• **WHAT TO DO**
Reproduce the data below in full, substituting "point" for every occurrence of "coordinate pair" and leaving all other text unchanged.
<<<<
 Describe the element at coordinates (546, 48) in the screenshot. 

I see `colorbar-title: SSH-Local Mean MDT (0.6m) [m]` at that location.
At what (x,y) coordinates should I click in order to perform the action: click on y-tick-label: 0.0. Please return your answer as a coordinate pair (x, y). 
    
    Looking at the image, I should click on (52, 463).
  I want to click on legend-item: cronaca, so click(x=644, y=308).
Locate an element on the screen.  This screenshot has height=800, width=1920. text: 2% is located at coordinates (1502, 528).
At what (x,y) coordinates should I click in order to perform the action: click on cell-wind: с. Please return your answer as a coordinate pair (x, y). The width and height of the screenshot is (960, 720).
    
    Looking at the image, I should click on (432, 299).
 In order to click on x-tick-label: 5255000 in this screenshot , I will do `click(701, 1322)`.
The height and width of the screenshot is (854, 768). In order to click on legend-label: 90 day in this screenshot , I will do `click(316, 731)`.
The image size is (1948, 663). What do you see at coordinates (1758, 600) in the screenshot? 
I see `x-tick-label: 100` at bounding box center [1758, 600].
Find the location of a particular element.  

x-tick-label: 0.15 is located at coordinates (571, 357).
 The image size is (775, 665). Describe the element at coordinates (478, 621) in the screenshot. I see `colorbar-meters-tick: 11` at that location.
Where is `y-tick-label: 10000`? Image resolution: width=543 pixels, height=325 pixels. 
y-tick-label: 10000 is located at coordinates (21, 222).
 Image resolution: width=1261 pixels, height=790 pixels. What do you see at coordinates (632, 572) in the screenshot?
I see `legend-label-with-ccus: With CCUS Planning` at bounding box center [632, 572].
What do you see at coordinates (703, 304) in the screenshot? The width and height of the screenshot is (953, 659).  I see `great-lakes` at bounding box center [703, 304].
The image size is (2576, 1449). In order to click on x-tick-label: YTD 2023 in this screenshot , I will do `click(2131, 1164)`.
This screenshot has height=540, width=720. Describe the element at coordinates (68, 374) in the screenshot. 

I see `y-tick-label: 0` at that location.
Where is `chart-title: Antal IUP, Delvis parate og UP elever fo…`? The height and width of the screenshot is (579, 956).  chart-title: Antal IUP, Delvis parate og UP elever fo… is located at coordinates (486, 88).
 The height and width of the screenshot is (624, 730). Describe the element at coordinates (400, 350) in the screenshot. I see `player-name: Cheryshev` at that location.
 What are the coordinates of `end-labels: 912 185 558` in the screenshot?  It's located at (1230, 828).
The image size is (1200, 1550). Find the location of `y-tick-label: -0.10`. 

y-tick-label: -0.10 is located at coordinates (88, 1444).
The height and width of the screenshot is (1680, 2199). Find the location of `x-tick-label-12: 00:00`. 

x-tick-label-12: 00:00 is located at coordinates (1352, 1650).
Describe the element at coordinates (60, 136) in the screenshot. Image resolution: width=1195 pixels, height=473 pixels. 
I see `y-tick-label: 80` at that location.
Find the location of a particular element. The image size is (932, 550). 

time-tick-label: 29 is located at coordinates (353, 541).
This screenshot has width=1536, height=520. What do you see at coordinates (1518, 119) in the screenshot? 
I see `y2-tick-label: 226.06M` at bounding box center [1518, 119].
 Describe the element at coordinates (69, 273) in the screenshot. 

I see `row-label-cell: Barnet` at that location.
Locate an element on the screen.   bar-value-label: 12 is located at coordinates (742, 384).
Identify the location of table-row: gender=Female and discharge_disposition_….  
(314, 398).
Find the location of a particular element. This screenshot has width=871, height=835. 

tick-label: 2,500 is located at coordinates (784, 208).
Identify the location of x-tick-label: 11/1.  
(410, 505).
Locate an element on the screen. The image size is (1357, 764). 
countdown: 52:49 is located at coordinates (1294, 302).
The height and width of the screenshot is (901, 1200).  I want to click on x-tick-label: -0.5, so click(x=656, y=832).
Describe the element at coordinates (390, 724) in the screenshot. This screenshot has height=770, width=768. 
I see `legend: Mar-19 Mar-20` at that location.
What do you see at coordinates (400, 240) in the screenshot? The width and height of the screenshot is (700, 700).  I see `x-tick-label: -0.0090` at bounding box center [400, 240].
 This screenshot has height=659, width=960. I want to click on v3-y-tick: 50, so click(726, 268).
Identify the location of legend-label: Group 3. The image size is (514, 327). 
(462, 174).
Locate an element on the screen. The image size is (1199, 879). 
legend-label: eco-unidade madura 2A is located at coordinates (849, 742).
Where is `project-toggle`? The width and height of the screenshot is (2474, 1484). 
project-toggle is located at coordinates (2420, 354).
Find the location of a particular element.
>>>>
• **RESPONSE TO THE TASK**
 Describe the element at coordinates (546, 48) in the screenshot. 

I see `colorbar-title: SSH-Local Mean MDT (0.6m) [m]` at that location.
At what (x,y) coordinates should I click in order to perform the action: click on y-tick-label: 0.0. Please return your answer as a point (x, y). 
    
    Looking at the image, I should click on (52, 463).
  I want to click on legend-item: cronaca, so click(x=644, y=308).
Locate an element on the screen.  This screenshot has height=800, width=1920. text: 2% is located at coordinates (1502, 528).
At what (x,y) coordinates should I click in order to perform the action: click on cell-wind: с. Please return your answer as a point (x, y). The width and height of the screenshot is (960, 720).
    
    Looking at the image, I should click on (432, 299).
 In order to click on x-tick-label: 5255000 in this screenshot , I will do `click(701, 1322)`.
The height and width of the screenshot is (854, 768). In order to click on legend-label: 90 day in this screenshot , I will do `click(316, 731)`.
The image size is (1948, 663). What do you see at coordinates (1758, 600) in the screenshot? 
I see `x-tick-label: 100` at bounding box center [1758, 600].
Find the location of a particular element.  

x-tick-label: 0.15 is located at coordinates (571, 357).
 The image size is (775, 665). Describe the element at coordinates (478, 621) in the screenshot. I see `colorbar-meters-tick: 11` at that location.
Where is `y-tick-label: 10000`? Image resolution: width=543 pixels, height=325 pixels. 
y-tick-label: 10000 is located at coordinates (21, 222).
 Image resolution: width=1261 pixels, height=790 pixels. What do you see at coordinates (632, 572) in the screenshot?
I see `legend-label-with-ccus: With CCUS Planning` at bounding box center [632, 572].
What do you see at coordinates (703, 304) in the screenshot? The width and height of the screenshot is (953, 659).  I see `great-lakes` at bounding box center [703, 304].
The image size is (2576, 1449). In order to click on x-tick-label: YTD 2023 in this screenshot , I will do `click(2131, 1164)`.
This screenshot has height=540, width=720. Describe the element at coordinates (68, 374) in the screenshot. 

I see `y-tick-label: 0` at that location.
Where is `chart-title: Antal IUP, Delvis parate og UP elever fo…`? The height and width of the screenshot is (579, 956).  chart-title: Antal IUP, Delvis parate og UP elever fo… is located at coordinates (486, 88).
 The height and width of the screenshot is (624, 730). Describe the element at coordinates (400, 350) in the screenshot. I see `player-name: Cheryshev` at that location.
 What are the coordinates of `end-labels: 912 185 558` in the screenshot?  It's located at (1230, 828).
The image size is (1200, 1550). Find the location of `y-tick-label: -0.10`. 

y-tick-label: -0.10 is located at coordinates (88, 1444).
The height and width of the screenshot is (1680, 2199). Find the location of `x-tick-label-12: 00:00`. 

x-tick-label-12: 00:00 is located at coordinates (1352, 1650).
Describe the element at coordinates (60, 136) in the screenshot. Image resolution: width=1195 pixels, height=473 pixels. 
I see `y-tick-label: 80` at that location.
Find the location of a particular element. The image size is (932, 550). 

time-tick-label: 29 is located at coordinates (353, 541).
This screenshot has width=1536, height=520. What do you see at coordinates (1518, 119) in the screenshot? 
I see `y2-tick-label: 226.06M` at bounding box center [1518, 119].
 Describe the element at coordinates (69, 273) in the screenshot. 

I see `row-label-cell: Barnet` at that location.
Locate an element on the screen.   bar-value-label: 12 is located at coordinates (742, 384).
Identify the location of table-row: gender=Female and discharge_disposition_….  
(314, 398).
Find the location of a particular element. This screenshot has width=871, height=835. 

tick-label: 2,500 is located at coordinates (784, 208).
Identify the location of x-tick-label: 11/1.  
(410, 505).
Locate an element on the screen. The image size is (1357, 764). 
countdown: 52:49 is located at coordinates (1294, 302).
The height and width of the screenshot is (901, 1200).  I want to click on x-tick-label: -0.5, so click(x=656, y=832).
Describe the element at coordinates (390, 724) in the screenshot. This screenshot has height=770, width=768. 
I see `legend: Mar-19 Mar-20` at that location.
What do you see at coordinates (400, 240) in the screenshot? The width and height of the screenshot is (700, 700).  I see `x-tick-label: -0.0090` at bounding box center [400, 240].
 This screenshot has height=659, width=960. I want to click on v3-y-tick: 50, so click(726, 268).
Identify the location of legend-label: Group 3. The image size is (514, 327). 
(462, 174).
Locate an element on the screen. The image size is (1199, 879). 
legend-label: eco-unidade madura 2A is located at coordinates (849, 742).
Where is `project-toggle`? The width and height of the screenshot is (2474, 1484). 
project-toggle is located at coordinates (2420, 354).
Find the location of a particular element.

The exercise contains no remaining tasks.